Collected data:

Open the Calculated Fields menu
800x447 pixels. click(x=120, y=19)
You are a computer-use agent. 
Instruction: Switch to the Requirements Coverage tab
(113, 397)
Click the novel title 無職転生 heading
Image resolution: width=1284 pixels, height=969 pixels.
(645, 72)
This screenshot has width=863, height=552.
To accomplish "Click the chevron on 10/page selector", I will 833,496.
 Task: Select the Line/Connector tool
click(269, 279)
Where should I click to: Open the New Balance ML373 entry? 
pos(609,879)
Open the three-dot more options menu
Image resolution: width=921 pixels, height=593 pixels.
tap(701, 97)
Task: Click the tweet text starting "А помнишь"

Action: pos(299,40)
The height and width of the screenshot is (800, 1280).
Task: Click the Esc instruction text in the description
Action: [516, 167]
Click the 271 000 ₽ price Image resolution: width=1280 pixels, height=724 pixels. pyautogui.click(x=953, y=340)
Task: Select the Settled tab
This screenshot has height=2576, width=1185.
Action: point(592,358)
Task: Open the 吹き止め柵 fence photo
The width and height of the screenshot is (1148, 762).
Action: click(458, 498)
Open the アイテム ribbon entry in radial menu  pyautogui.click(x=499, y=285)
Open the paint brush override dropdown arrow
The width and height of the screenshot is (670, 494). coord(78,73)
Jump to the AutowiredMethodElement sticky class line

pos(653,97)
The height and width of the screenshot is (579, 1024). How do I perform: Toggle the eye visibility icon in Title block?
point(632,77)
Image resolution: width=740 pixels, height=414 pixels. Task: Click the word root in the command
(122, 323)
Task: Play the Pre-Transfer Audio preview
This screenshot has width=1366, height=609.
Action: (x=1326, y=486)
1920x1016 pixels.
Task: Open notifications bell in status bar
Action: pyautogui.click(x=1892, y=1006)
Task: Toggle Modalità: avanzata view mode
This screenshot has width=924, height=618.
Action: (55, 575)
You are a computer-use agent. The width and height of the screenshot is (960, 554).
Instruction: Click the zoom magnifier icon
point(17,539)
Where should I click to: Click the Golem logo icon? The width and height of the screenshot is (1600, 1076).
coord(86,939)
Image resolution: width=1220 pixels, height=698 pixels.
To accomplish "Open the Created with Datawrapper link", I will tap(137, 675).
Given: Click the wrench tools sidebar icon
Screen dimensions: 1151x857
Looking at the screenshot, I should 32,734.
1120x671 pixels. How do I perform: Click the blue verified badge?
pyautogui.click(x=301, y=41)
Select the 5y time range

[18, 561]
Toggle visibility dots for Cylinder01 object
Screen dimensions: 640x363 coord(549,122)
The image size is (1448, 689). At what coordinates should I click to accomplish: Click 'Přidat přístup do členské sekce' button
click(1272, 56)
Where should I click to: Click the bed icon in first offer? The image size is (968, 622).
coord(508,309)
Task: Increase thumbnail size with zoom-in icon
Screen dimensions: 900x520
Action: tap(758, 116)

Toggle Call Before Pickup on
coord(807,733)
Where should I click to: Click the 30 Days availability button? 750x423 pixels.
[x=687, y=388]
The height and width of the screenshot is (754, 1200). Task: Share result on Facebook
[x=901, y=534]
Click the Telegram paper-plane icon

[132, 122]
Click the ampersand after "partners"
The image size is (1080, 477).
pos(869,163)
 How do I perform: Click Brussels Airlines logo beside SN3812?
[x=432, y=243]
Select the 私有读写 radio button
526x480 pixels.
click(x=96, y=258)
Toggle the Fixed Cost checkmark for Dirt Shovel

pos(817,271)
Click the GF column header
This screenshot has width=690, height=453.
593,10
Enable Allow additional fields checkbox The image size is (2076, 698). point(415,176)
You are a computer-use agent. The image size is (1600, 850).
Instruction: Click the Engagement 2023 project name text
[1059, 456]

▶ **Task item**
Scan the records above for the lines holding "Jump to the" and "Task: Play the Pre-Transfer Audio preview". Transcribe those two and every line between them word for word, and no others.

▶ **Solution for this problem**
Jump to the AutowiredMethodElement sticky class line

pos(653,97)
The height and width of the screenshot is (579, 1024). How do I perform: Toggle the eye visibility icon in Title block?
point(632,77)
Image resolution: width=740 pixels, height=414 pixels. Task: Click the word root in the command
(122, 323)
Task: Play the Pre-Transfer Audio preview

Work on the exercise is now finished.